## Start Selected passage
Seats in groups, columns or rows

There is no 'right' seating plan, but it's wrong not to think about one

New displays are up on the walls, you've spent ages coming up with the perfect seating plan and the whiteboard is working as it should. The average teacher might feel this ticks the boxes when it comes to providing a welcoming and efficient classroom for their pupils. But, in fact, the learning environment is likely to be the most neglected part of their work.

How much thought do you give to the table layout in your classroom? If you rearrange it only once a year you wouldn't be alone, but this could be preventing children from learning.

After the invention of the blackboard in the 18th century, supposedly by a Scottish teacher called James Pillans, it became more and more common to organise desks so every pupil could see the front. This reinforced the traditional style of education, with children sitting so they could be recipients of the teacher's knowledge.

Today, the use of technology, the curriculum and the exams children take have been transformed. More children sit in groups rather than rows, and the idea they should work together, rather than just passively listening to an adult, is well established.

There are now many table arrangements to choose from, including columns, rows, an E, F or U-shape, the horseshoe, a semi circle or the popular solution of putting children in groups.

Yet few schools experiment with changing seating patterns and new styles of teaching have not led to a revolution in the classroom environment.

According to academics who have studied the classroom layout, this means many children find it impossible to work in the way their teachers want. Pupils are often given tasks they must complete individually and yet are still sat in groups, so are distracted by their friends.

Research suggests that the most effective way to organise a classroom is to be as flexible as possible with teachers regularly moving furniture to suit the activities they run.

Teachers can be doggedly loyal to one style of classroom arrangement, despite the fact they spend hours planning and delivering different kinds of lesson. But experts agree shifting desks would lead to pupils being able to learn more effectively.

Nottingham Trent University academic Karen Chantrey-Wood, who has conducted research into classroom layout, says this makes classrooms "fit for purpose".

"If you want children to work on their own, you have to lay out the classroom to support that. If you want them to work in groups you also have to set up the classroom so they can achieve that," she says.

"Most primary classrooms are laid out in a group format all the time. Therefore, it makes it very difficult for the teacher to ask the child to complete activities which involve them working on their own.

"It makes them distracted, it makes it hard for them to concentrate. If you put them on separate desks it is much easier for them to work and the teacher can make eye contact to check they are OK.

"The group of children most likely to be distracted are those who have learning difficulties, so seating them in this way puts them at an even bigger disadvantage.

"You have to match the work you ask children to do with the layout. Why not be flexible? Teachers tell me moving desks takes too much time and would make too much noise, and could be dangerous.

"But good teachers I've seen make sure children know exactly what they are doing. In one school, I saw the teacher announce 'we are going to work in columns today'. Her five-year-old pupils, who had only been in school for five weeks, had the classroom rearranged in almost under a minute. I was flabbergasted. When I spoke to the teacher, she said it was no different from the pupils getting out PE equipment.
## End Selected passage
## Start Listed entries
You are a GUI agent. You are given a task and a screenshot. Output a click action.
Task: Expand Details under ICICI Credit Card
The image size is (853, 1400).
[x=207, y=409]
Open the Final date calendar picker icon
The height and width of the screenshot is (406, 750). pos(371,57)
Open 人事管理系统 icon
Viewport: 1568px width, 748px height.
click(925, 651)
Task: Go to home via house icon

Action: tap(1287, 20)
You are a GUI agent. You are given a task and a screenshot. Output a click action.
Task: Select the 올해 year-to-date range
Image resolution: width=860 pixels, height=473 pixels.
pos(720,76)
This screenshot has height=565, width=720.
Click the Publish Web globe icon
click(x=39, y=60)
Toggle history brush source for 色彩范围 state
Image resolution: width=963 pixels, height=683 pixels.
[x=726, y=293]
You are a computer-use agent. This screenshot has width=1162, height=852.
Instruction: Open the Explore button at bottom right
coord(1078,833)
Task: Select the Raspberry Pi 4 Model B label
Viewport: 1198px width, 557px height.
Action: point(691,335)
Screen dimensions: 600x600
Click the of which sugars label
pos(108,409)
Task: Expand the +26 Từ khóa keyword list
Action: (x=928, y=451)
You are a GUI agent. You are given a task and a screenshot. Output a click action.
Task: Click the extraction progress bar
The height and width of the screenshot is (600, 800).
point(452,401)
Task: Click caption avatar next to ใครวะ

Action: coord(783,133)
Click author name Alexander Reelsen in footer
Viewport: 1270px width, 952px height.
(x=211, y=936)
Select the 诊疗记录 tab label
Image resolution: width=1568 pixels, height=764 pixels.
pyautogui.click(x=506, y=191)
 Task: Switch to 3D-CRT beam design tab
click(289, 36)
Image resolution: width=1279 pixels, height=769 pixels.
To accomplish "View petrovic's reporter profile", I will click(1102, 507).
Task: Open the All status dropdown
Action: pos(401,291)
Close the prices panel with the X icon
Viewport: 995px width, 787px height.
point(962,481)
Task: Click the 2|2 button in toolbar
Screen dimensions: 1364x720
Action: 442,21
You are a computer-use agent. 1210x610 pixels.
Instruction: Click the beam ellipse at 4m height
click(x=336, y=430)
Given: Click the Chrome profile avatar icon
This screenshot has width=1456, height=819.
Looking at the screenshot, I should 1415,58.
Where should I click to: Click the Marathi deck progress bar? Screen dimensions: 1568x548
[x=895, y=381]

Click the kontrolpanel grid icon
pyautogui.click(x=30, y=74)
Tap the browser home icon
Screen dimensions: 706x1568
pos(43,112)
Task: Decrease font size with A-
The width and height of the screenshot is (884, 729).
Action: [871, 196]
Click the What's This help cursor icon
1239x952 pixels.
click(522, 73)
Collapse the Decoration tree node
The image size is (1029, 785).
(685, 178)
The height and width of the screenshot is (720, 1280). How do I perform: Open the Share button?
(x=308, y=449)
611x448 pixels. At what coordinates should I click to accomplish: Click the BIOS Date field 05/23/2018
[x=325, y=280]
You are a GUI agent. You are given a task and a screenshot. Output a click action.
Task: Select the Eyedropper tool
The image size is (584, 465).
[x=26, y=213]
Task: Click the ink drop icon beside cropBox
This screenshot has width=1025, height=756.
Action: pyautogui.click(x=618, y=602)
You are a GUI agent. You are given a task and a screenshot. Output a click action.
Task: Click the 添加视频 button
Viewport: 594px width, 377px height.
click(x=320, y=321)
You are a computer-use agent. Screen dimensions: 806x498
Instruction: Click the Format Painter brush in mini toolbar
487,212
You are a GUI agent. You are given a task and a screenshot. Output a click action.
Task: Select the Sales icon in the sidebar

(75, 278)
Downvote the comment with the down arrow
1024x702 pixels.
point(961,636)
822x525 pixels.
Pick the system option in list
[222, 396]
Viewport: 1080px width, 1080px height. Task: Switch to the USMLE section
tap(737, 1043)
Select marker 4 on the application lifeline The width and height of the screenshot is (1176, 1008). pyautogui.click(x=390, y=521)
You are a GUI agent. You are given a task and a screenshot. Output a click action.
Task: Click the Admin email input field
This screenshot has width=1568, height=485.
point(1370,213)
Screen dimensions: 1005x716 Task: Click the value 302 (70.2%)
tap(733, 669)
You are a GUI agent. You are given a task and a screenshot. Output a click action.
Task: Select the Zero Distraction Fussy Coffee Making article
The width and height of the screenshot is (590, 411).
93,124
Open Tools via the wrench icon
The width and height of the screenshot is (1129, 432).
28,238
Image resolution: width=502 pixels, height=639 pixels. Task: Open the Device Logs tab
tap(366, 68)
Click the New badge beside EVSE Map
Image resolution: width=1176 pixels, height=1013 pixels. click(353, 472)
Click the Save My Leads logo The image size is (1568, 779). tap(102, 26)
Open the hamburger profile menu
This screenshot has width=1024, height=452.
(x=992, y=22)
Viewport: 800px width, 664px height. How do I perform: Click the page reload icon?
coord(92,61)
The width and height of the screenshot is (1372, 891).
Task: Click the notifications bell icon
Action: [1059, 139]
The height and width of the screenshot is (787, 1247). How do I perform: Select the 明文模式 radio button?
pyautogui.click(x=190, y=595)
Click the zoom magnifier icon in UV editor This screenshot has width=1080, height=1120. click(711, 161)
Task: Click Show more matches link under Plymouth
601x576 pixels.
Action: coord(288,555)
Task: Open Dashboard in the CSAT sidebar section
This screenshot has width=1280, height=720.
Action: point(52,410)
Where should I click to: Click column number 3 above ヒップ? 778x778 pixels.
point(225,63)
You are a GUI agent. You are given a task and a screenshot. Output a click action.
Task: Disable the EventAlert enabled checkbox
## End Listed entries
Your objective: According to the classroom seating article, who supposedly invented the blackboard?

Reply to the task: A Scottish teacher called James Pillans.